I also got to witness some great drunken political discussions, I opted to stay out since they are never a great way to make friends – plus there was an American involved. However I like the exchange programs that bring American folk to our shores. In this flat there were no fewer than four of them leaving and it was both heartening and sad to see them say their goodbyes. Two years ago to the day I was doing exactly the same thing at exactly the same party, and it’s not an easy thing to do.

If there was no such thing as life, if the capitalist system did not bind us to a slave like existence of production and consumption and if there was not a social stigma on students and their tax dodging habits and if there was no such thing as parents who take great interest in ensuring you settle down into the life sapping, monotonous death cycle of adult life - I would reenrol in a heart beat. Universities are amazing places that seem to tap and funnel the creative energies of youth. Given that I am desperate to go through the whole process for a second time it continues to astonish me that many people I know have not decided to go. I simply do not understand it for a second. Excuses like “I can’t afford it” or “I don’t enjoy study” or “I don’t want to move away from home” are, unless in exceptional circumstances utterly miserable things to say. Believe it or not anyone can go and if you do more than just read the headlines you would know that Blair, far from making it more difficult, has abolished up front tuition fees. This means any unimaginative, working class, binge drinking, football shirt wearing, maggot can attend university for three years then return to their minimum wage job without ever paying a penny. You only live once and surely you will want to have at least tried to see what university can offer, no? If not then you need to ask yourself the question- “Am I really that boring?”.

Sure it’s not the ‘be all and end all’ and after three years you will immediately feel it was all a bit of an anti-climax. But with time you will come to realise that never did you have so much opportunity as when you did back then. I remember this old British feller in the bar in Vancouver over the summer.

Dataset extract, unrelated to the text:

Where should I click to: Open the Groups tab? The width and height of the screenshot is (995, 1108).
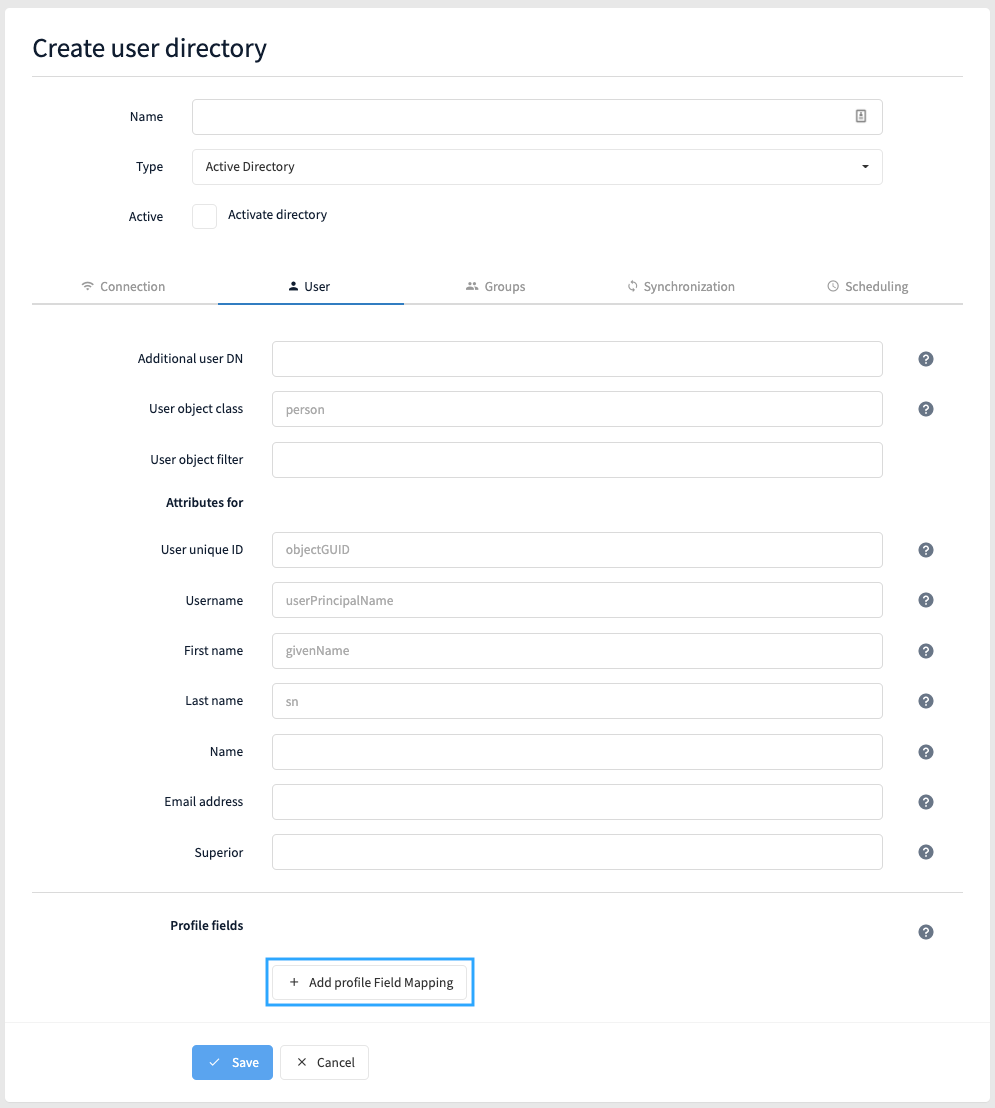click(x=495, y=286)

Like every drunken old guy everywhere in the world he kept telling us all his stories of lost loves and past glories and how we needed to simply ‘make the most of it’ because we would miss it once its gone. So if we assume regret is a universal constant in human life, this surely means all we can control are the stories we have to tell.

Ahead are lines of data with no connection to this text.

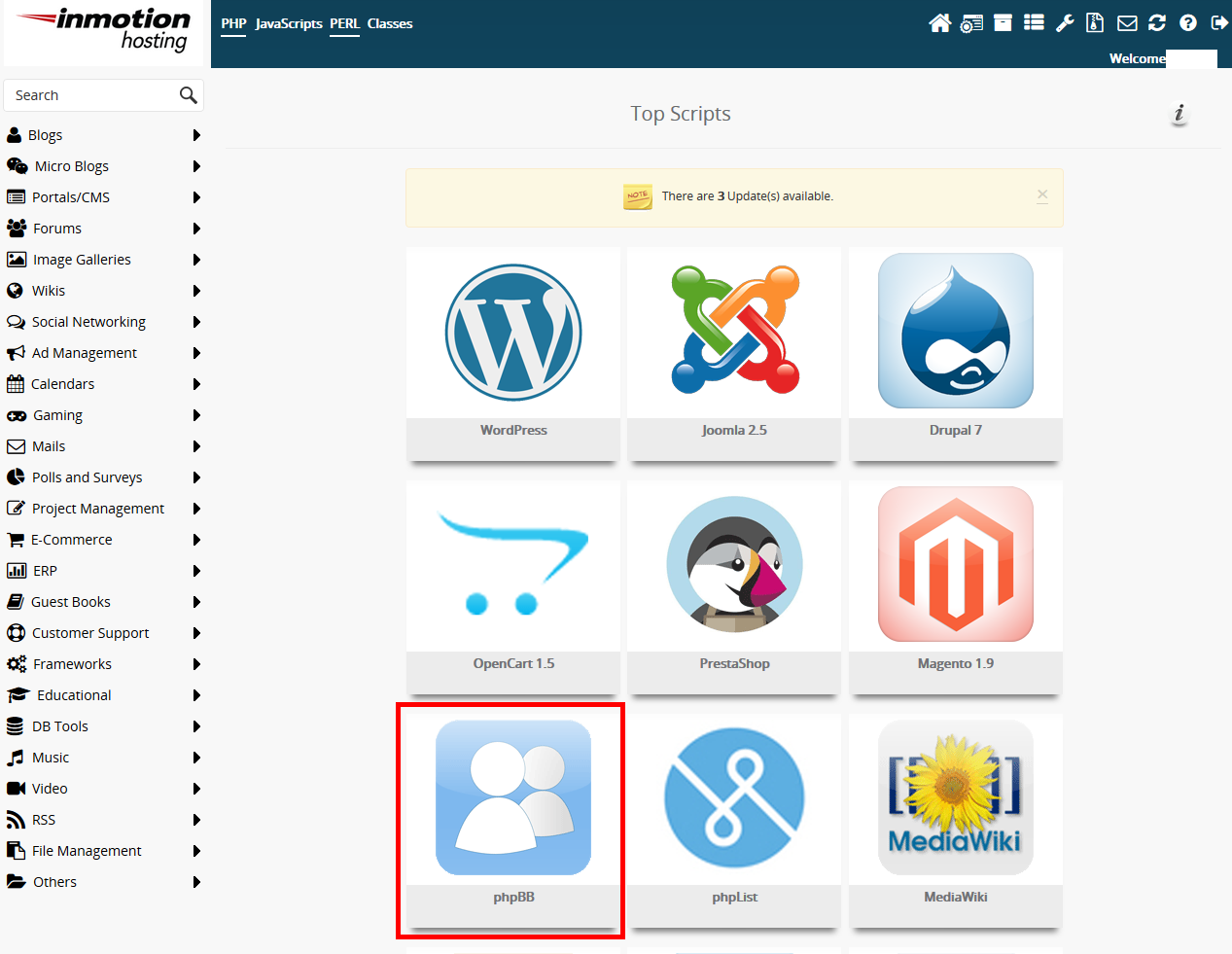Click the envelope email icon
1232x954 pixels.
click(1127, 23)
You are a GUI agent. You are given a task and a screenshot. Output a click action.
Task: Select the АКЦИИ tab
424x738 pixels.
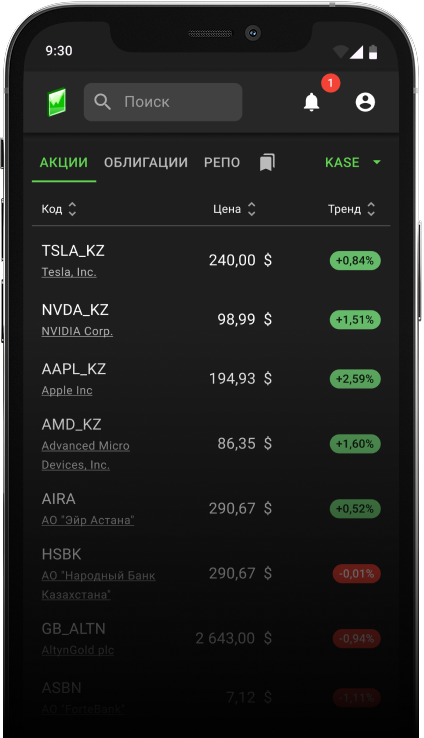click(x=64, y=162)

Fortunately I am only twenty-two. And that’s far from to old to have another go at this life business - right?

p.s. My Dad has just gone off to a Christmas party wearing a musical tie.

1 Comments:

Anonymous Anonymous said...

I was really surprised to read this entry. I don't want to insult you, but it came across as egotistical, superior and slightly ignorant. And I know you're none of those things, which is why it bothered me a little.

I agree with you that university can be a fantastic experience. It was for you, it was for me. We both absolutely fit the criteria for people who will thrive in a university situation - we love to fill our heads with ultimately useless knowledge, we love the sound of our own voices, we love avoiding the hard grind of reality, and so on. :) I really do miss being in such a stimulating environment, knowing that I'm at the top of my game, and I worry I'll never have a chance to experience that again, in any field.

That said, I have no desire to repeat that experience. Of course it's tempting, especially when my current path is so stagnant and unrewarding, but I have to have faith that things will change, and things will get better. We have to keep moving forward, challenging ourselves, experiencing new things. Otherwise we're like stuck records.

As for your proclamation that everyone ought to go to university and are "boring" if they opt not to... I'm just stunned. If nothing else, the fact that "any unimaginative, working class, binge drinking, football shirt wearing, maggot" can get into a university now is what's devaluing our degrees and making it damn near impossible to get the sort of jobs we deserve. Once, university was not a person's God given right, it was an achievement to get there, and the end result really meant something.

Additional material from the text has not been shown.